Perempuanku

Minggu, 15 November 2009 by: Forum Lingkar Pena

Cerpen Tary
Dimuat di Suara Pembaruan 07/05/2006



Malam menggigil. Gemetar ditampar angin lembab penghujung tahun. Seorang perempuan turun dari pintu kiri mobil. Rok mini, tank top, tas tangan. Gincu, bedak, tato alis, perona pipi, parfum. Langsing, langsat, cantik.

"Lusa malam di tempat biasa. Oke?" suara lelaki berkepala melon, menjulur dari kaca jendela kanan mobil yang terbuka. Perempuan itu melempar senyum. "Oke, sayang!"

Bougenvile ungu di sisi jalan mengangguk-angguk, seolah ikut menyetujui jawaban itu. Mobil tua melesat, perempuan cantik berbalik. Rambut gelombangnya bergoyang. Tak...tuk...tak...tuk...tak...tuk. Suara kelotak sepatu hak tingginya mencipta irama gema.

Menghantam lengang hingga ujung gang. Lima pasang mata pemuda nakal menatap sambil berdecap. Gardu di pinggir gang mendadak riuh. Celetuk kotor, celoteh bau, ejekan basi. Mereka bersuit-suit girang ketika mata perempuan itu mengerling dan menyapa dengan sebungkus kacang goreng.
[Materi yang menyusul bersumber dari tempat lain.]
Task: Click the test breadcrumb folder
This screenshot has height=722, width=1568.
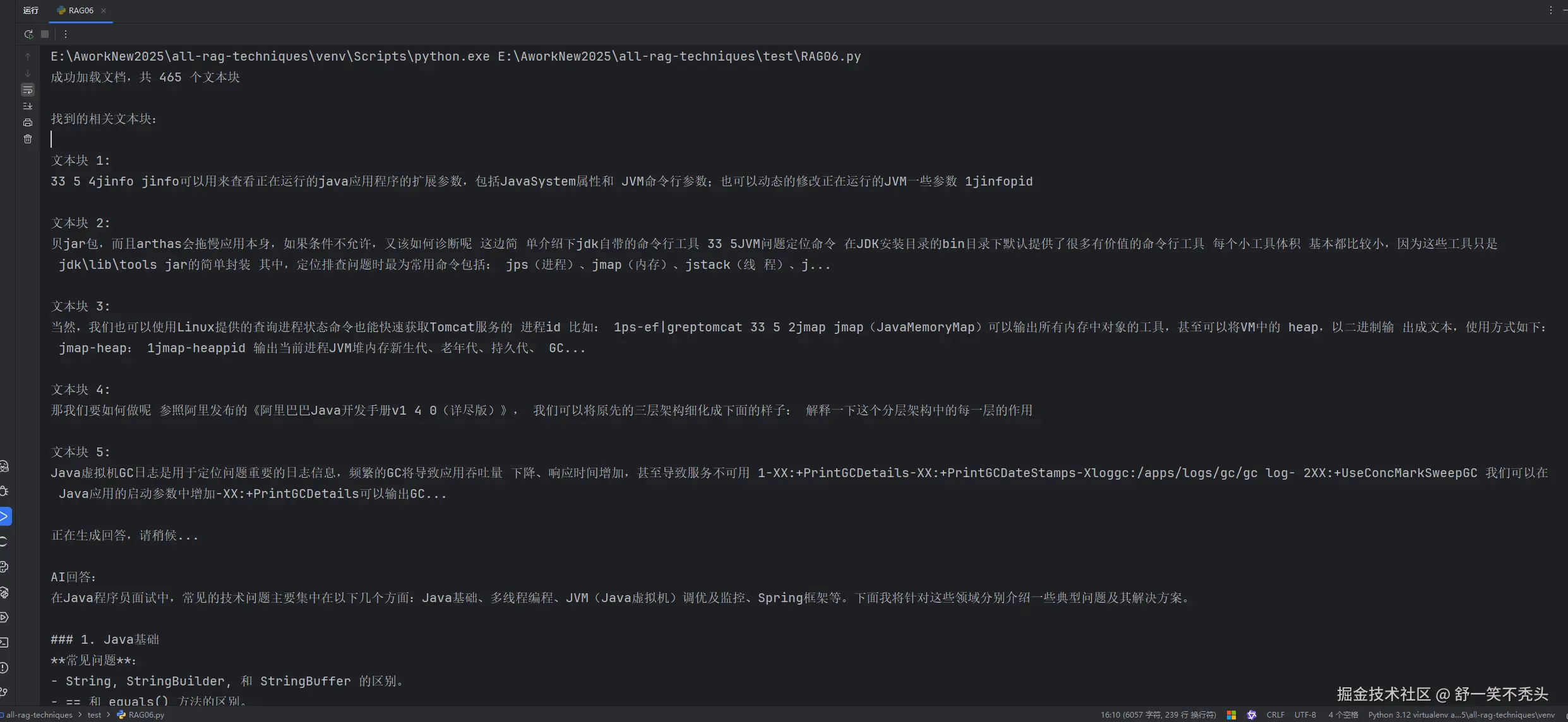Action: pyautogui.click(x=94, y=714)
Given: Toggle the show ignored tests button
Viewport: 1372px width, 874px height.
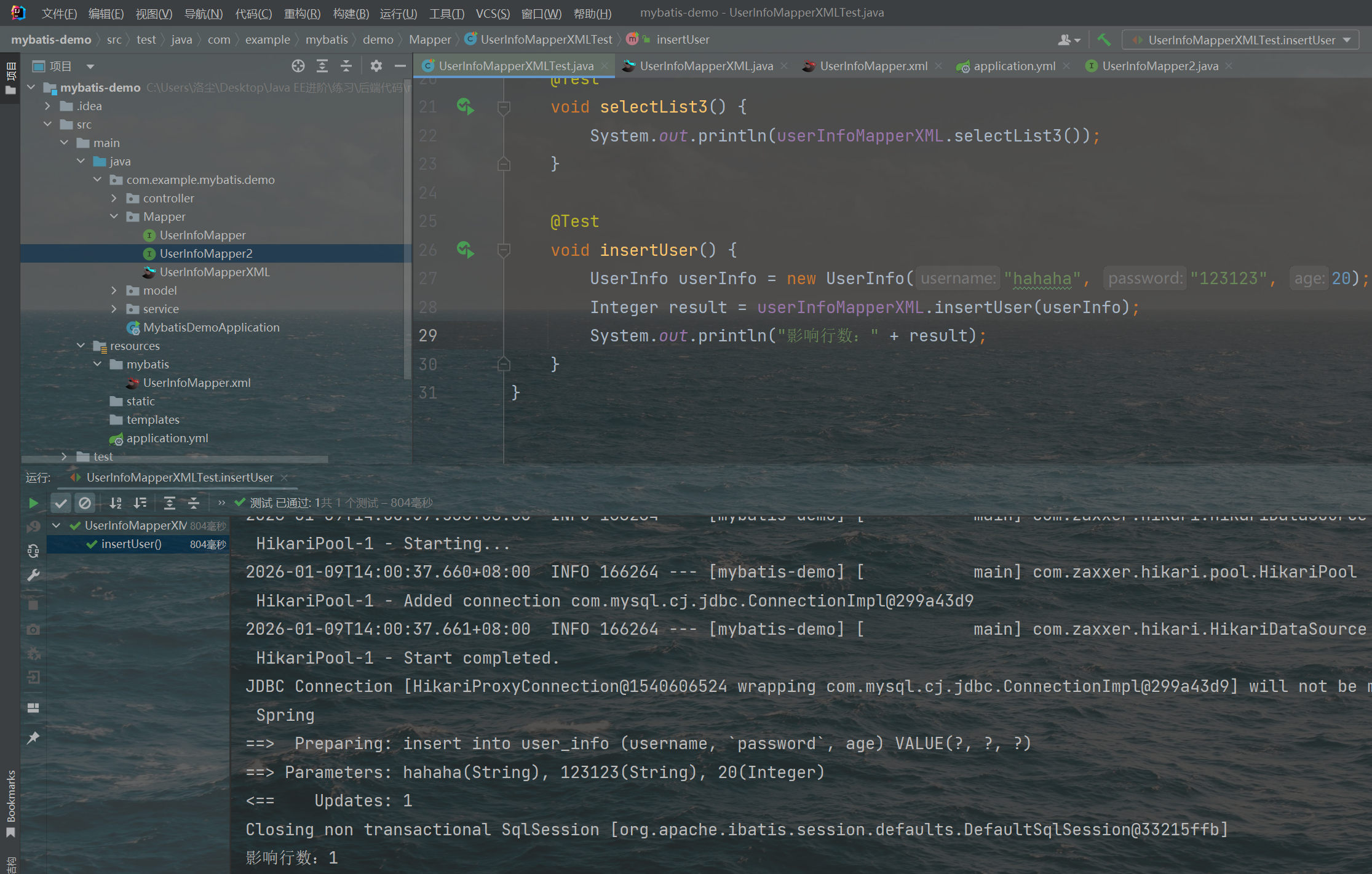Looking at the screenshot, I should pyautogui.click(x=85, y=503).
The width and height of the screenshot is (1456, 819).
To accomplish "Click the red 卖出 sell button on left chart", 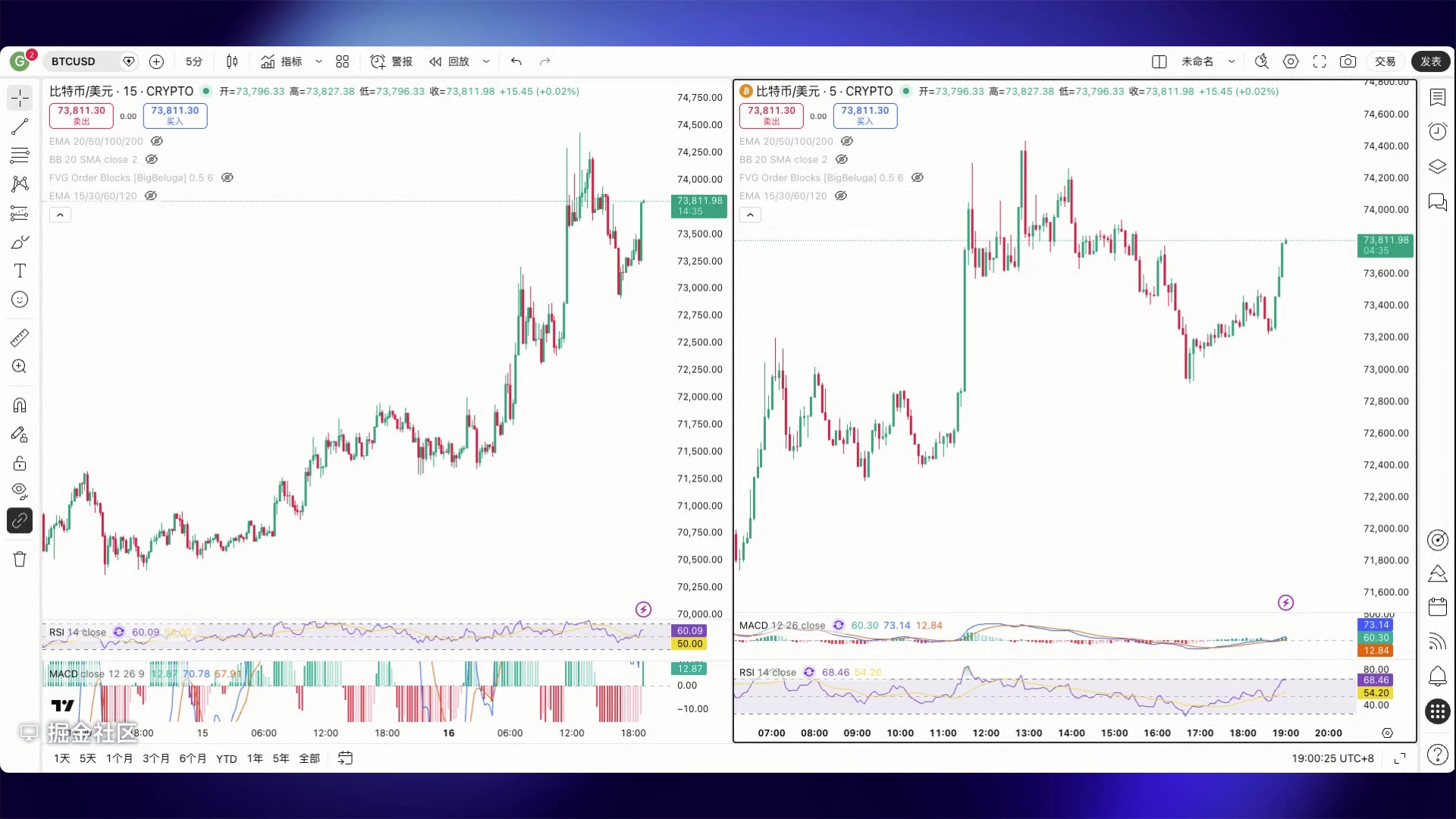I will [x=81, y=115].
Tak...tuk...tak...tuk...tak...tuk. Suara kelotak sepatu itu terhenti di depan sebuah rumah mungil. Tipe 21, sederhana, satu kamar. Sejenak berganti bunyi derit pintu pagar besi lalu lenyap sama sekali. Suitan pemuda nakal di gardu pinggir gang kehilangan gairah. Berganti petikan gitar, nyanyian sumbang dan tawa panjang terkekeh-kekeh.

Klik. Klak.

Pintu terbuka, lampu menyala. Perempuan itu melempar tubuhnya ke kursi ruang tamu. Tangan kanannya meraba-raba bagian dalam tas tangannya. Berlembar-lembar uang ada di sana. Malam penuh keberuntungan, batinnya. Bukan hanya mendapatkan uang banyak, tetapi juga cinta. Dadanya bergeletar aneh setiap bertemu lelaki berkepala melon. Bukankah itu cinta? Apalagi lelaki itu baru saja meminangnya dan berjanji menikahinya bulan depan.

Senyum perempuan itu mengembang. Setelah melepas sepatu hak tingginya satu persatu, ia beranjak ke kamar. Sebungkus martabak manis kesukaan ibunya dibawa serta. Ia nekat ingin membangunkan ibunya sejenak. Sejenak saja. Ia ingin mengabarkan berita gembira. Ia ingin berbagi bahagia.

"Ibu, aku sudah pulang."

Ibu paruh baya bergeming. Berbaring miring memunggungi perempuan itu. Selimut tebal menutupi daster batik muram yang dikenakannya. Perempuan itu menghela nafas, melirik jam dinding kamar. Pukul tiga lewat sepuluh, dini hari. "Ibu, bangunlah sebentar. Aku membawa martabak hangat dan berita hebat."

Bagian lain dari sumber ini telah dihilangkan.